Problem to work on
Find the line below with "Task: Collapse transaction 6005 group" and the line with "The image size is (478, 268).". Output them and the lines between, exactly, but not the pictures.

Records for the exercise: Begin

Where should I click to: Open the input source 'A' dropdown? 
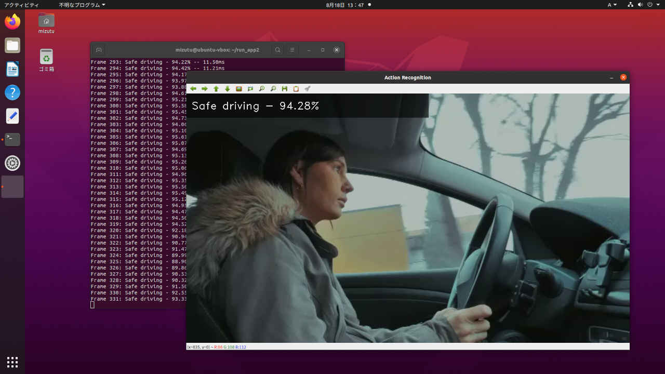pyautogui.click(x=612, y=5)
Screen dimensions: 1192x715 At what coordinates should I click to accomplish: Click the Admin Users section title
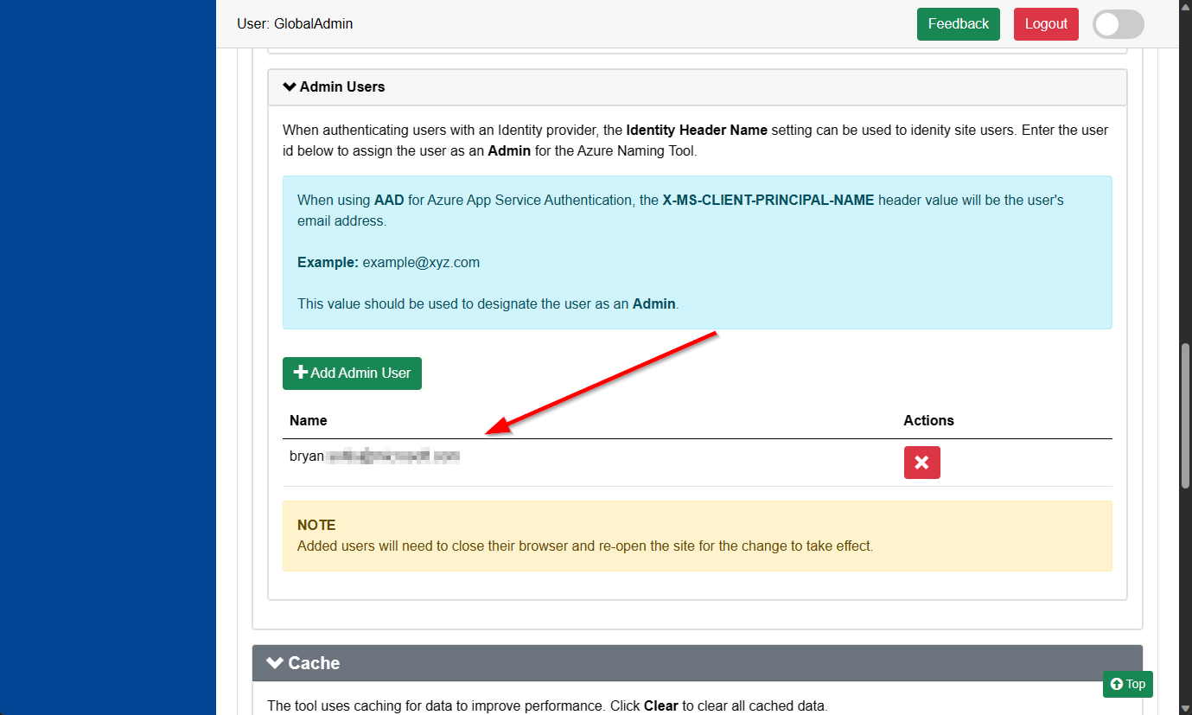click(342, 86)
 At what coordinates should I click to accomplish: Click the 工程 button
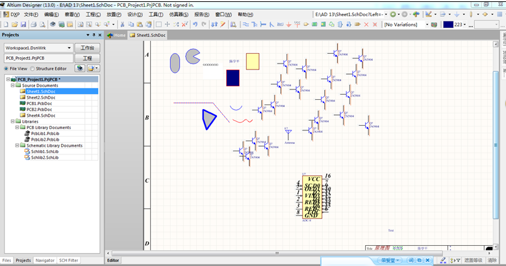pos(87,58)
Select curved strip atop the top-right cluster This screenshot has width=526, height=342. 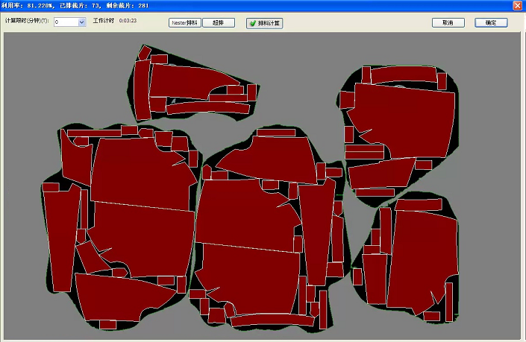point(403,75)
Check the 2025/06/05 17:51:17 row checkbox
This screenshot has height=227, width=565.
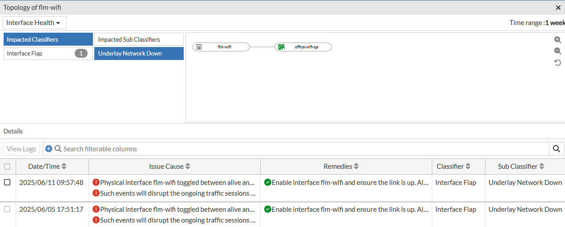click(7, 209)
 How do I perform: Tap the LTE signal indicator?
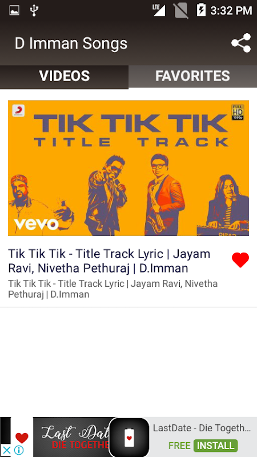click(x=159, y=10)
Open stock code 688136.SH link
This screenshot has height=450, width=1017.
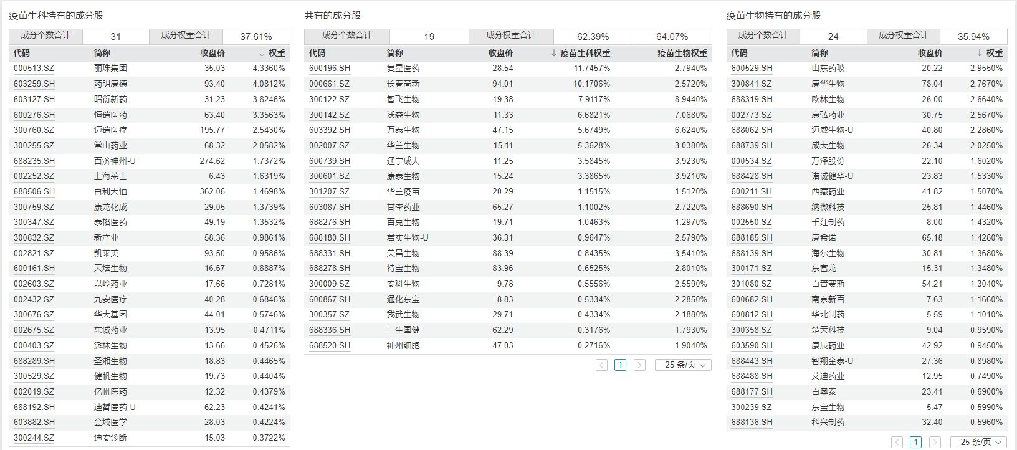[x=752, y=423]
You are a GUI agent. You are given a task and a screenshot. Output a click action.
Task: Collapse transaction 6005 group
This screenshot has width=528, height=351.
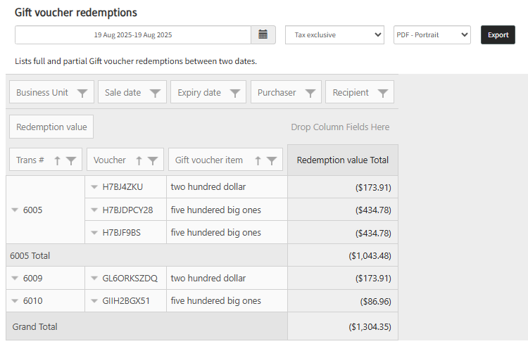(x=15, y=210)
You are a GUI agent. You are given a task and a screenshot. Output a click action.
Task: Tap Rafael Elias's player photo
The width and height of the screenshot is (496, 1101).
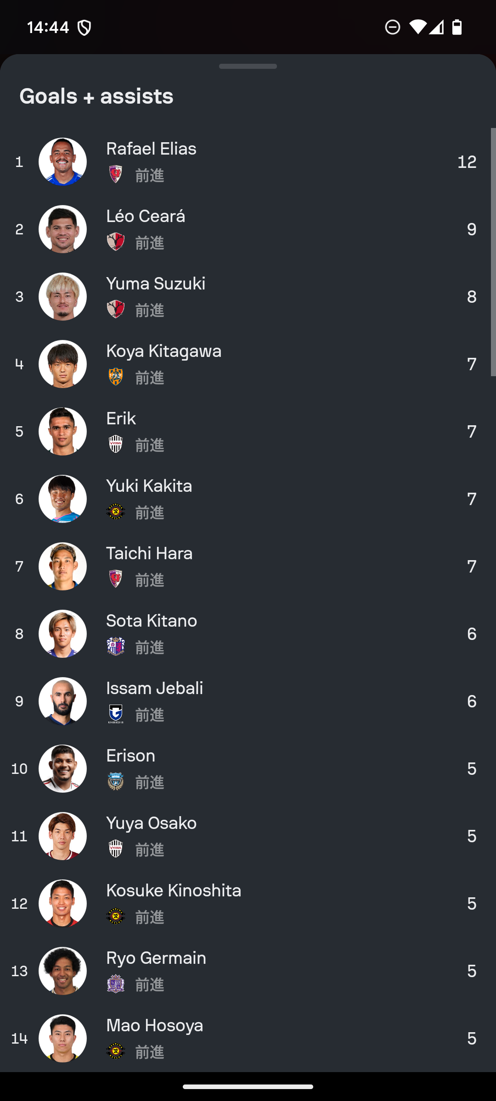coord(62,162)
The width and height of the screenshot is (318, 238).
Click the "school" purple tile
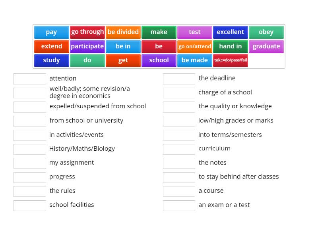tap(159, 60)
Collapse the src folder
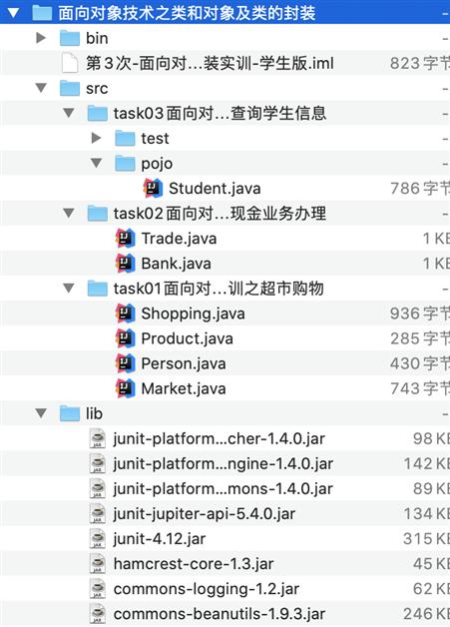Screen dimensions: 450x627 [41, 88]
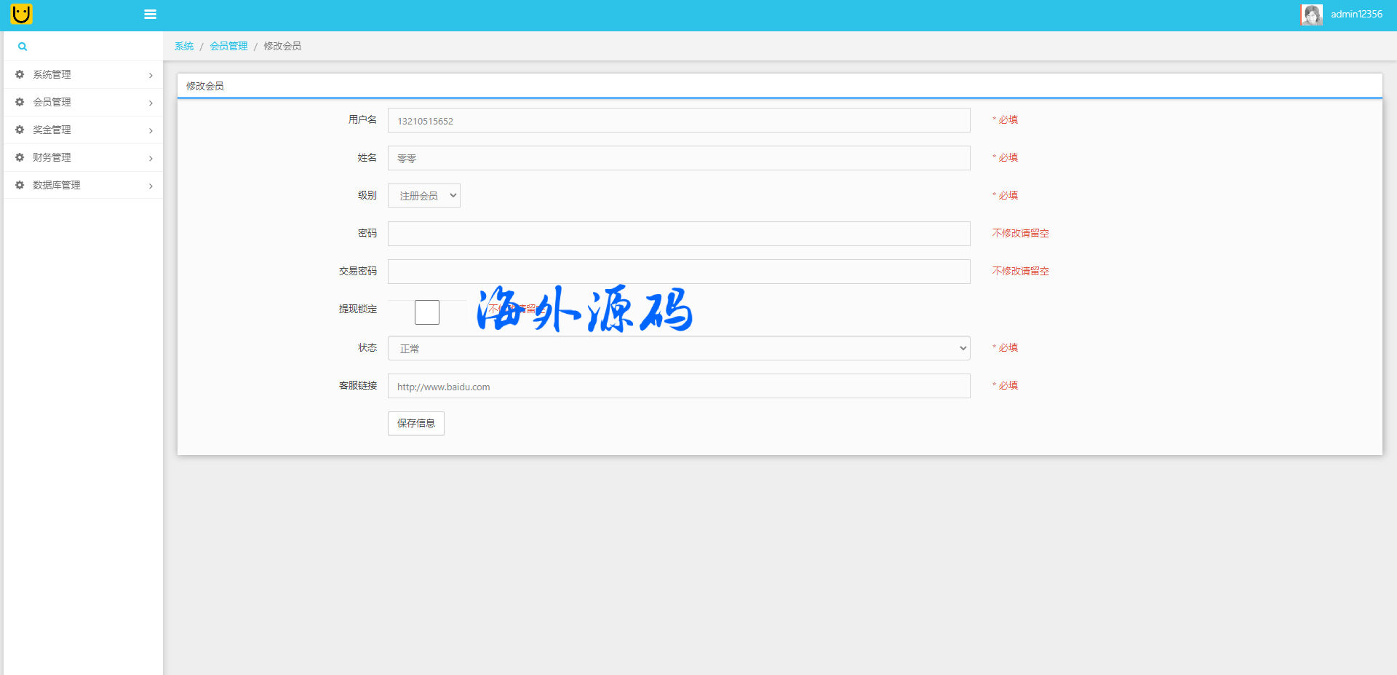Click gear icon beside 会员管理
Screen dimensions: 1397x675
pos(20,102)
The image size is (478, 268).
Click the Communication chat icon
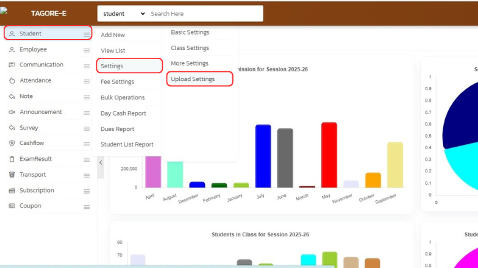(x=12, y=65)

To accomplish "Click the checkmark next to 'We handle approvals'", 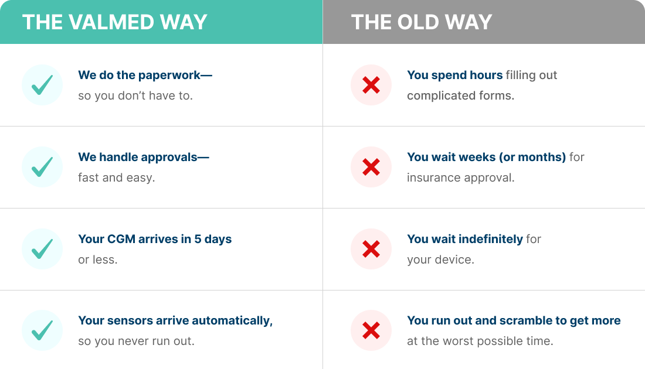I will click(42, 167).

Records for the exercise: End

Worked solution
Task: Collapse transaction 6005 group
This screenshot has width=528, height=351.
(x=15, y=210)
You are a GUI agent. You are given a task and a screenshot. Output a click action.
Task: Tap Rafael Elias's player photo
The width and height of the screenshot is (496, 1101).
coord(62,162)
The width and height of the screenshot is (318, 238).
Click the "school" purple tile
tap(159, 60)
Collapse the src folder
Screen dimensions: 450x627 [41, 88]
Click gear icon beside 会员管理
Screen dimensions: 1397x675
pos(20,102)
The image size is (478, 268).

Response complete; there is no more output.